Gas can continue to be introduced until all of the accumulated liquid down to the level of end 28, as indicated by introduced gas exiting through conduit 40, or for a selected period of time. When a selected amount of accumulated liquid is thus evacuated to surface and out of the well, the flow of pressurized gas is stopped. The valve 48 is opened, and the pressurized gas within tubing string 26 and annulus 30 is allowed to dissipate through conduits 40 and 42 to collection systems, which typically include separators, compressors and pipelines, etc. Once the pressure of introduced gas is sufficiently dissipated and provided a sufficient amount of introduced gas is sufficiently dissipated and provided a sufficient amount of water has been removed, the check valve 20 opens and permits passage of produced gas from reservoir 12. Produced gas then continues to flow up through the casing to surface until produced water accumulates such that the check valve is again closed for water removal.
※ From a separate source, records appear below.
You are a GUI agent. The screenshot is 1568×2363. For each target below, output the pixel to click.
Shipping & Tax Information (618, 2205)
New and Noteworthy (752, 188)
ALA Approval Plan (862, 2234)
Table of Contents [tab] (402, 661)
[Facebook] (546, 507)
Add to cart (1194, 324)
While the described route of water removal is up through the tubing string, it is to be understood that the reverse operation could be used (by altering the valve seal and pipe configuration at surface) wherein compressed gas is introduced through the tubing string to force accumulated water up through the casing annulus.
It will be apparent that the introduction of pressured gas can be initiated automatically or manually, and may be responsive to a timer, a pressure differential sensor system, a drop in production volumes which indicates an increase in accumulated liquids at bottom-hole, or other suitable indications.
A person skilled in the art will understand that when the liquid is exhausted from the casing annulus 30 above lower open end 28 of the tubing string 26, there will then be a large volume of introduced gas passing up through tubing string 26 to the collection system. In addition, there will be large volumes of introduced gas to be handled when the introduced gas is allowed to depressurize. Thus, flow control means and perhaps chemical injection means would profitably be utilized to reduce such depressurization and the commensurate temperature drops and consequent hydrate formation and other mechanical problems associated with such events.
It will be understood that various changes in the details, materials, arrangements of parts, and operating conditions which have been described and illustrated here in order to explain the nature of the invention may be made by those skilled in the art within the principles and scope of the invention, and will not derogate from or limit the scope of the claims.